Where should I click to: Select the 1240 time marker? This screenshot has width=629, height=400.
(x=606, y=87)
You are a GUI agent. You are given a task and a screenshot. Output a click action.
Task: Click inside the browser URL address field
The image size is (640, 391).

━━━━

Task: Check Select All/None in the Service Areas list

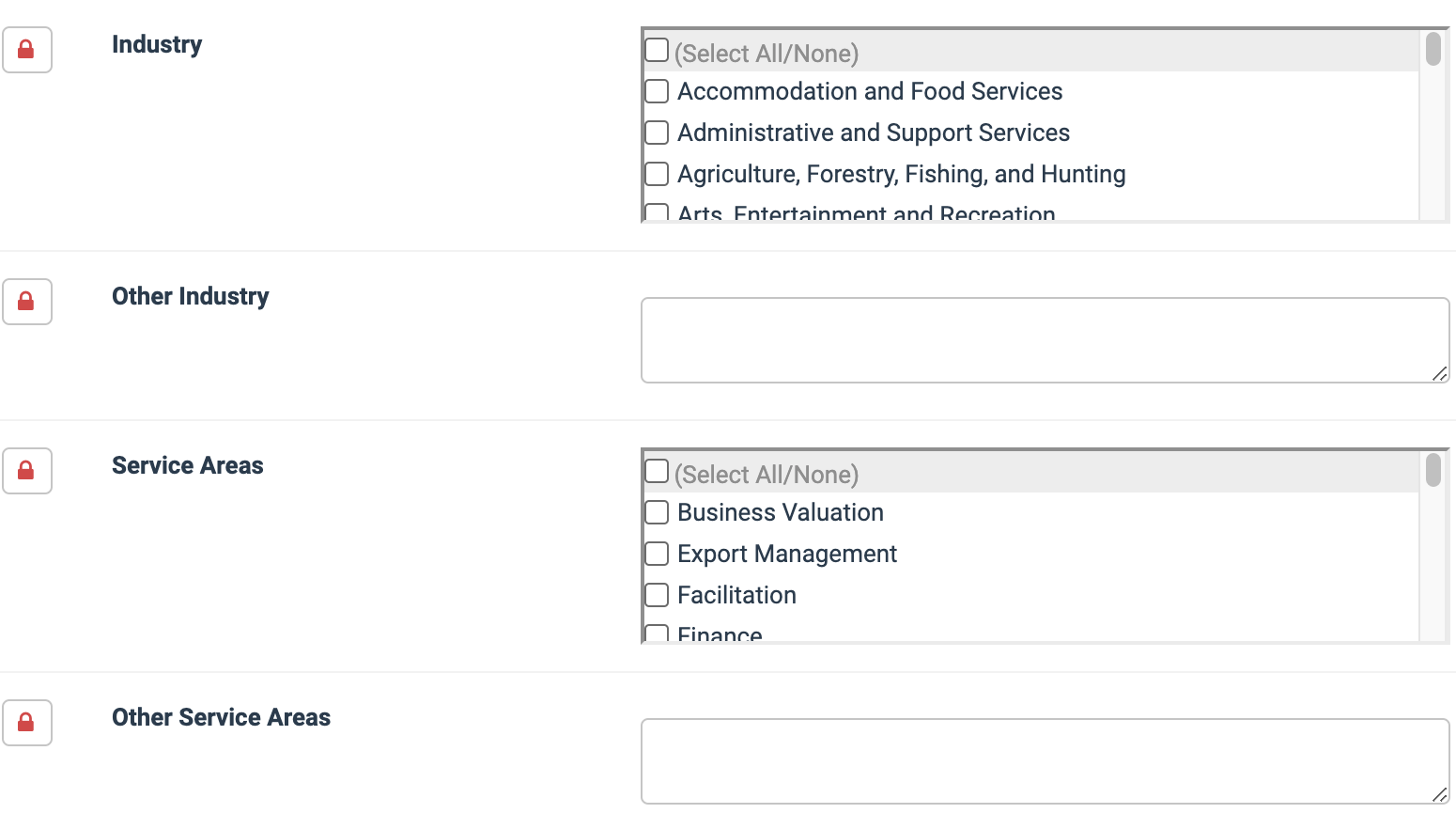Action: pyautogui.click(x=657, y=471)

━━━━

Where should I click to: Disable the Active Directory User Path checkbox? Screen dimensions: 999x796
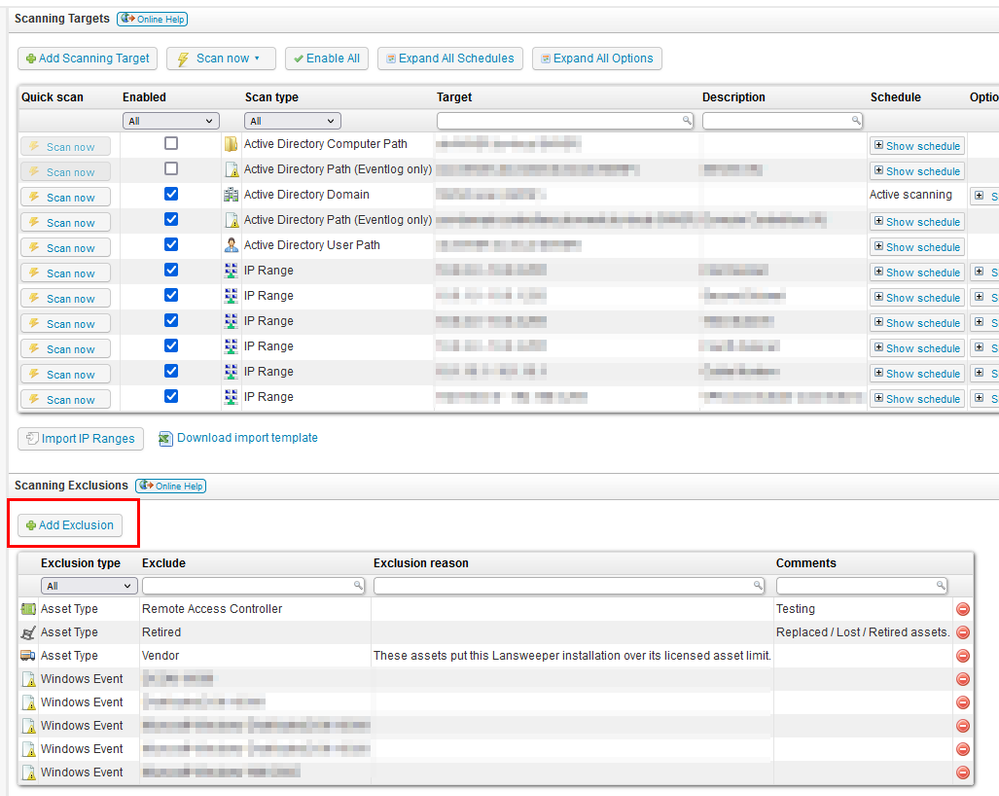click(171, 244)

━━━━

PROBLEM REQUIREMENTS.
Write out exactly the lines above between the line with "Where should I click to: Select" and the line with "The image size is (640, 391).", inclusive, and nothing beyond them.

ANSWER BOX.
Where should I click to: Select the 1240 time marker? This screenshot has width=629, height=400.
(x=606, y=87)
You are a GUI agent. You are given a task and a screenshot. Output a click action.
Task: Click inside the browser URL address field
The image size is (640, 391).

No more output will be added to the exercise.